Devastated by decades of civil war before it broke away from Sudan in 2011, South Sudan, with a population of nearly 12 million, has struggled to build up state institutions and laws since winning independence.
The lack of an efficient legal system has not deterred foreign banks from arriving, including Kenya Commercial Bank , Qatar National Bank and a bank funded by Dubai Islamic Bank.
South Sudan has a handful of local banks including Liberty, which were established in the run-up to or since independence. They have set up shop in the ramshackle capital Juba, urging people via billboards lining the dusty streets to deposit their money amid a sharp rise in crime in the city as the government struggles to assert control in a country awash with guns after the 1983-2005 civil war.
Liberty says it has already attracted $15 million in funding from investors.
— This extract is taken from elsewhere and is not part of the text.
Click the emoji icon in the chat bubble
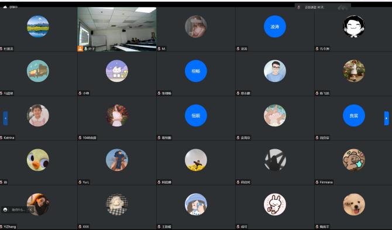This screenshot has width=392, height=230. (6, 210)
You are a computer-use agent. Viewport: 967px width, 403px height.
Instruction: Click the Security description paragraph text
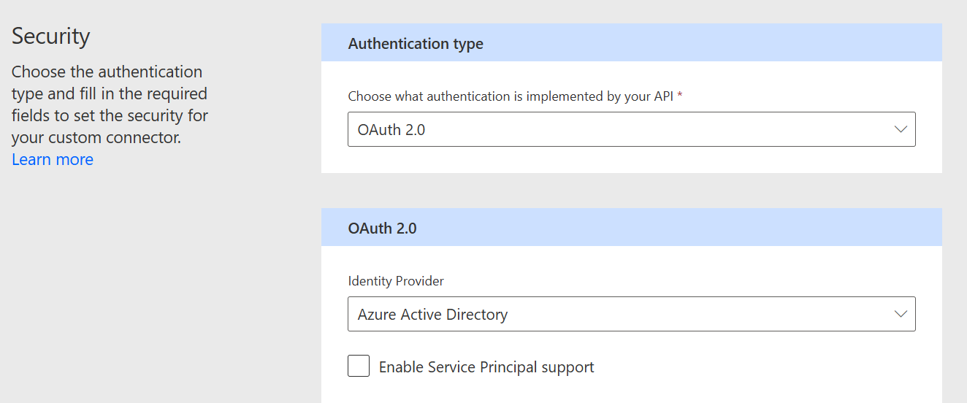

This week it held meetings with unnamed potential investors from Uganda about broadening its shareholder base as it wants to open 10 branches by 2018, Emmanuel Batali, head of strategic planning told Reuters in a recent interview.
"There have also been some UK people, a Canadian group and there is also an expression of interest from India," said Batali, a South Sudanese who worked in Canada as a civil servant for many years.
The bank plans to have four branches open by the end of this month to serve its 20,000 clients, Batali said.
"Now we are looking at mobile banking, phone banking, even potential for drive-in banking like in America," he said. "Branches will have automatic teller machines. We have the software now."
Batali said Liberty was also in talks with banks in Dubai to help channel money flows between the two countries. "We are not going to open in Dubai but we are talking to banks in Dubai that can do your business transaction there," he said.
Dubai is a main source of imports for South Sudan which has almost no industrial production. Anything from corn flakes, to wheat, juice or cement is shipped from the Gulf to the Kenyan port of Mombasa from where it is trucked for weeks to the landlocked nation.
Business prospects have improved since the government agreed in March with Sudan to resume oil exports through the north, bringing in badly needed dollars.
"The biggest challenge is we are a country that depends on imports. We do not export anything except oil. If oil was not there we would be totally out of everything," Batali said.
Banks have also had liquidity problems as a 16-month shutdown of oil production has diminished the supply of dollars available from the central bank, he said. The central bank has not said whether it has resumed pumping dollars to banks after booking oil revenues of around $730 million in September, the first since exports through Sudan resumed in April.